Rows of pointing data
+--
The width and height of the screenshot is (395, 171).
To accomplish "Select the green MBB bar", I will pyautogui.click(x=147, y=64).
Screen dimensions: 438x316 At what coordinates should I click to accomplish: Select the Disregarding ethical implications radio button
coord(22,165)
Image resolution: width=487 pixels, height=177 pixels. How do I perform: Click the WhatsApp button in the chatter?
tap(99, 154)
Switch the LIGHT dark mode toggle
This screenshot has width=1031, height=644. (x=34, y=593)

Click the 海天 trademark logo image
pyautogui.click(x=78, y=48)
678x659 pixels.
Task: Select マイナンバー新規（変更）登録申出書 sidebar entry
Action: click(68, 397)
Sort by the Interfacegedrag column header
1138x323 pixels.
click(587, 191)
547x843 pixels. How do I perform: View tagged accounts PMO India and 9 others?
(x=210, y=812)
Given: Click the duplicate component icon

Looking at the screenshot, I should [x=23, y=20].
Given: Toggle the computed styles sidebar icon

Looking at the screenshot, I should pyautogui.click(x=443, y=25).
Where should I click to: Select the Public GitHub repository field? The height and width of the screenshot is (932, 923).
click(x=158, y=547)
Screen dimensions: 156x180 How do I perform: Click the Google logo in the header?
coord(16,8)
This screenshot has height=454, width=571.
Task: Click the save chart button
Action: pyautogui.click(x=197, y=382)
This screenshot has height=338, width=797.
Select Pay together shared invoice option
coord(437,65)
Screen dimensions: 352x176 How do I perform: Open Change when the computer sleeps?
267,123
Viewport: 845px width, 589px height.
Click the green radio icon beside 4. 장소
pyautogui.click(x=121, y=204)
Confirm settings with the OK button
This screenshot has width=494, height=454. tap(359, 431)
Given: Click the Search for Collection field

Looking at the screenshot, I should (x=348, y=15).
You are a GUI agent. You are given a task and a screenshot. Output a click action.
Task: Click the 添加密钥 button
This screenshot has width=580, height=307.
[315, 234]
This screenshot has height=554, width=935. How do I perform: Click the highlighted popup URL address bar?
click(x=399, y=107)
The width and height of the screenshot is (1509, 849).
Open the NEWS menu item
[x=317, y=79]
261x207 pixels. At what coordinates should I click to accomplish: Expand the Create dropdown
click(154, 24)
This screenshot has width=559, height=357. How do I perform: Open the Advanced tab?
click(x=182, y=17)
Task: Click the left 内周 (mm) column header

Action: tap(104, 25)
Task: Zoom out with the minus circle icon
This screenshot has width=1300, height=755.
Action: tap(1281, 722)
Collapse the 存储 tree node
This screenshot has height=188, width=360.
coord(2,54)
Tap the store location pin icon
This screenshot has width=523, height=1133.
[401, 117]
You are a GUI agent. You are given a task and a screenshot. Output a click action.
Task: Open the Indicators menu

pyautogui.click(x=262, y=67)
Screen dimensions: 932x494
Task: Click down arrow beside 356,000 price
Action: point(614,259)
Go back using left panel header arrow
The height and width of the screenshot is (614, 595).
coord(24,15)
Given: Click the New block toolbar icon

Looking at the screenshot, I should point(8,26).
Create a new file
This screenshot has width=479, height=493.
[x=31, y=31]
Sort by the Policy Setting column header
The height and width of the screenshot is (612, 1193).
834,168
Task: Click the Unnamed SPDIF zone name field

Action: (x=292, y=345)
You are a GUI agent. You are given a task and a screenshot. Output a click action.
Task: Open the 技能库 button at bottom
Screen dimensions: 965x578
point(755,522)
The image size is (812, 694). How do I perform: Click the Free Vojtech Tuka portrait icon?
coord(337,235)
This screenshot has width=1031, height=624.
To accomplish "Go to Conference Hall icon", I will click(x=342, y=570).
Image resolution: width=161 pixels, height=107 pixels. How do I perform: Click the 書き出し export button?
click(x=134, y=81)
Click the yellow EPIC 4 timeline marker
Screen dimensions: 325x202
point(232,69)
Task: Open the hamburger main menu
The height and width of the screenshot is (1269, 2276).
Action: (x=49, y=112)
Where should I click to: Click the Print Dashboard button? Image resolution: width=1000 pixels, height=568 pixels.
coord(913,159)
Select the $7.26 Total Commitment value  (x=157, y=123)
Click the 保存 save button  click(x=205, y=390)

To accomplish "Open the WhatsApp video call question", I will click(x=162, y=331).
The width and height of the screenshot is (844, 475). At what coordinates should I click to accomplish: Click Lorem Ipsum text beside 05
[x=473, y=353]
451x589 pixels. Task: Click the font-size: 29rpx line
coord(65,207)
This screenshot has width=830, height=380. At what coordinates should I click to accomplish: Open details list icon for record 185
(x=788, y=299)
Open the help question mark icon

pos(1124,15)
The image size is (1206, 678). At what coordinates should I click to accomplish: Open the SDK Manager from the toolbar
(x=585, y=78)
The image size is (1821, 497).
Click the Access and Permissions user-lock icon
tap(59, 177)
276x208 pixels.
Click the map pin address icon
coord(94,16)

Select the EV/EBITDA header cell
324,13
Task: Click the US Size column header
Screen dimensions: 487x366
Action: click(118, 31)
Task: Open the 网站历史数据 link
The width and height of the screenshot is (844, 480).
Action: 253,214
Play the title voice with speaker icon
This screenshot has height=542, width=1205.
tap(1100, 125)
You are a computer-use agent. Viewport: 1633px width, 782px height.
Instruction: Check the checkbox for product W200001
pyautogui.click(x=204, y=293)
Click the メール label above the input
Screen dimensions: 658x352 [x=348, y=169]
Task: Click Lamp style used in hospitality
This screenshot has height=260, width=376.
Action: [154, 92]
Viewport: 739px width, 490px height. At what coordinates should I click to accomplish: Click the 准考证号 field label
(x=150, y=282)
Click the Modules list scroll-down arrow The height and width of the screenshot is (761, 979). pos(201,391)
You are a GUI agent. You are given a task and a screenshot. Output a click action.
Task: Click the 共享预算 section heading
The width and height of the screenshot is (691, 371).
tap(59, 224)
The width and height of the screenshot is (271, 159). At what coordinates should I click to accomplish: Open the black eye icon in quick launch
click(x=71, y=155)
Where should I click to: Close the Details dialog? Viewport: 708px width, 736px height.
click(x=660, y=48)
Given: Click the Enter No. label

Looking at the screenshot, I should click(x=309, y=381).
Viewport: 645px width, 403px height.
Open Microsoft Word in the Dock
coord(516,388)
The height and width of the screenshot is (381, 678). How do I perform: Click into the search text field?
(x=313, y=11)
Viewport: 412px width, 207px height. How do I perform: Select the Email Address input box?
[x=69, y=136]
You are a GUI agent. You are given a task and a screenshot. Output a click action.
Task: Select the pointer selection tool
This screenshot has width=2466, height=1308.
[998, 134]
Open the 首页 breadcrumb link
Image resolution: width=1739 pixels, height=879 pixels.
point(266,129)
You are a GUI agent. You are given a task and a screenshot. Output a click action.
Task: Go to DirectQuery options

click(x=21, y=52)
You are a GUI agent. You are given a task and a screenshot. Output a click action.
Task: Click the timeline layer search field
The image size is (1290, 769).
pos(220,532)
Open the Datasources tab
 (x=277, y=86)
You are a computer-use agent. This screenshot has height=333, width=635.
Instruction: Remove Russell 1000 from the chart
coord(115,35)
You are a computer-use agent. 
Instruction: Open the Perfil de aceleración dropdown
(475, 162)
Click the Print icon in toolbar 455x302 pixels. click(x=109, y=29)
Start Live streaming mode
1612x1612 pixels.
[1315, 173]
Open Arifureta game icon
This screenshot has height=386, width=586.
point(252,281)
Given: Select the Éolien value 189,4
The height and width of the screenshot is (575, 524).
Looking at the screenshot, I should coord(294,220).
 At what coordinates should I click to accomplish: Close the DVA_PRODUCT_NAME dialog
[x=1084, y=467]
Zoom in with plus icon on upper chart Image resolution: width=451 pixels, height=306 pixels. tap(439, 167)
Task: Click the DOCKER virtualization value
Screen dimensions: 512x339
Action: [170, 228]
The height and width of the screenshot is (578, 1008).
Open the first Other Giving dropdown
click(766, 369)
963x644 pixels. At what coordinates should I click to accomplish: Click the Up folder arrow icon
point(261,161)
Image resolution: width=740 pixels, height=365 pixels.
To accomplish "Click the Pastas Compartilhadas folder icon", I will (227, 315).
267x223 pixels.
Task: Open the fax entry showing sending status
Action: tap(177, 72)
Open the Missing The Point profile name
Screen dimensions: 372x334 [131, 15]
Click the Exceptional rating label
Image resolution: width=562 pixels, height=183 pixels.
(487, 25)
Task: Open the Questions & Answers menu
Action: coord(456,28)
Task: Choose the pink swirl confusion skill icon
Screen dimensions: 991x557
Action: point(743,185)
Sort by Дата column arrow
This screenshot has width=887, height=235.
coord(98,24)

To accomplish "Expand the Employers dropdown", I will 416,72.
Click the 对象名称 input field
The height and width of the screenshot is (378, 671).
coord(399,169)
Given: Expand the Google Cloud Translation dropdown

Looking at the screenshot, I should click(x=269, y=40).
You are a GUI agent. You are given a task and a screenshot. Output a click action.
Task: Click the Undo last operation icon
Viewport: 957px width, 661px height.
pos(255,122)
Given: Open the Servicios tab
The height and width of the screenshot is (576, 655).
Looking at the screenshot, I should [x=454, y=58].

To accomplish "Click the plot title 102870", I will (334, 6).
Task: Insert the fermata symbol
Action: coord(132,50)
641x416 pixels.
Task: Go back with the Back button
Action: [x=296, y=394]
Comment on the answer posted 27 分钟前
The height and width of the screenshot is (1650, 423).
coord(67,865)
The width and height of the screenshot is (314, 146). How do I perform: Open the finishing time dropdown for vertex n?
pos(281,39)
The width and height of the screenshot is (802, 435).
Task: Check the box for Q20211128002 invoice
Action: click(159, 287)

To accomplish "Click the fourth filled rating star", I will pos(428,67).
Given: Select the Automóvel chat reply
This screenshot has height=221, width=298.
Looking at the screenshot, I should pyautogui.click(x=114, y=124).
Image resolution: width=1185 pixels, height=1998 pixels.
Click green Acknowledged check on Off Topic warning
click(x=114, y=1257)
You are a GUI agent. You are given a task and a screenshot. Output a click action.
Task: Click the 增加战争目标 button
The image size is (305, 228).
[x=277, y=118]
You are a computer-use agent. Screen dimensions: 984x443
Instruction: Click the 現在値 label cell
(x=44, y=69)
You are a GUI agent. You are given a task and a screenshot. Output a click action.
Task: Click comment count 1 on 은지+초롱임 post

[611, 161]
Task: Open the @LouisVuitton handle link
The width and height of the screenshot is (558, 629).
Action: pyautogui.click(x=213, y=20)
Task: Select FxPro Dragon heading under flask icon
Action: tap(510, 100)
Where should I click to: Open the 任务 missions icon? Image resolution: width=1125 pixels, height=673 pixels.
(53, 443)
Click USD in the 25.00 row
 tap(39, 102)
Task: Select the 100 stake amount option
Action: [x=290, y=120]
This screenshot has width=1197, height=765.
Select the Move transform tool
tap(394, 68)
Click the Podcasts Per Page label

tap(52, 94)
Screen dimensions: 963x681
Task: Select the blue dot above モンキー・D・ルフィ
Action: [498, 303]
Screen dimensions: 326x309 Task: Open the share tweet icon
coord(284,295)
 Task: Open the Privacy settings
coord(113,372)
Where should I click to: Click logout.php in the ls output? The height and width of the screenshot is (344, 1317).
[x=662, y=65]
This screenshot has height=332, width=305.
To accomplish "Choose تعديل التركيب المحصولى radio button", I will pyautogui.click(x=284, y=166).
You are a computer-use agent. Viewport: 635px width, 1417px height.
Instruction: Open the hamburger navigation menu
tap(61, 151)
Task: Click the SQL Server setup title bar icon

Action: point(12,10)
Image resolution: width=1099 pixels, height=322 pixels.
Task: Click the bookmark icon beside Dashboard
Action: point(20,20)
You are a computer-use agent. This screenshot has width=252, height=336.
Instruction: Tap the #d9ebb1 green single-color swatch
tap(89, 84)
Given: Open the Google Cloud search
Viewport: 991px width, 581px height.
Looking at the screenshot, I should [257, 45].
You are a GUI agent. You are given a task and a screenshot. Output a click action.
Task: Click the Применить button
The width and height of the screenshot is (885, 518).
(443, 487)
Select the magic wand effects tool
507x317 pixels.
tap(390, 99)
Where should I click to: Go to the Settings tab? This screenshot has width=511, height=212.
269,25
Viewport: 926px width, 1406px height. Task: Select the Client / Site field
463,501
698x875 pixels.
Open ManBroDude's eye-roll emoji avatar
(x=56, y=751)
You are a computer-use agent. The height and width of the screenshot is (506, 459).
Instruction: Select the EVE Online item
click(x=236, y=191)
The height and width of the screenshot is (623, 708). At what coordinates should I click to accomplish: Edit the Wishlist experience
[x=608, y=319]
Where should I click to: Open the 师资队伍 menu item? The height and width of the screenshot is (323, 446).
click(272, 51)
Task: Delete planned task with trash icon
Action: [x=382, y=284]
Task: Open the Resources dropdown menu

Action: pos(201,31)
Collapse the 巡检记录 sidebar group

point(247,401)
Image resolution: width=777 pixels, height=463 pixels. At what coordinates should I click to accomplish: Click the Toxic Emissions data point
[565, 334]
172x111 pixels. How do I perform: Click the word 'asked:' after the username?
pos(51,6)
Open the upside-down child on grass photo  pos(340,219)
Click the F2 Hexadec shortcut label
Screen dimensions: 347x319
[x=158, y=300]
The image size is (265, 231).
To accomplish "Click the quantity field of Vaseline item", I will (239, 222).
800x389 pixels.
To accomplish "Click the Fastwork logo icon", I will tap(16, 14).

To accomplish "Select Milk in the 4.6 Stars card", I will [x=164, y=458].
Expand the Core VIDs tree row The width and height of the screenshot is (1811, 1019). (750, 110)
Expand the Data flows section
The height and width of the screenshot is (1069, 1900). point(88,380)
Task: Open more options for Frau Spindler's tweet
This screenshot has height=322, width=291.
+--
### YOUR TASK
Please swap "WhatsApp" for "Signal" in the stretch from the start of the listing through the line containing "This screenshot has width=1031, height=644.", and give those lines again with nothing else altered.

### EXPECTED OUTPUT
The width and height of the screenshot is (395, 171).
To accomplish "Select the green MBB bar", I will pyautogui.click(x=147, y=64).
Screen dimensions: 438x316 At what coordinates should I click to accomplish: Select the Disregarding ethical implications radio button
coord(22,165)
Image resolution: width=487 pixels, height=177 pixels. How do I perform: Click the Signal button in the chatter?
tap(99, 154)
Switch the LIGHT dark mode toggle
This screenshot has width=1031, height=644. (x=34, y=593)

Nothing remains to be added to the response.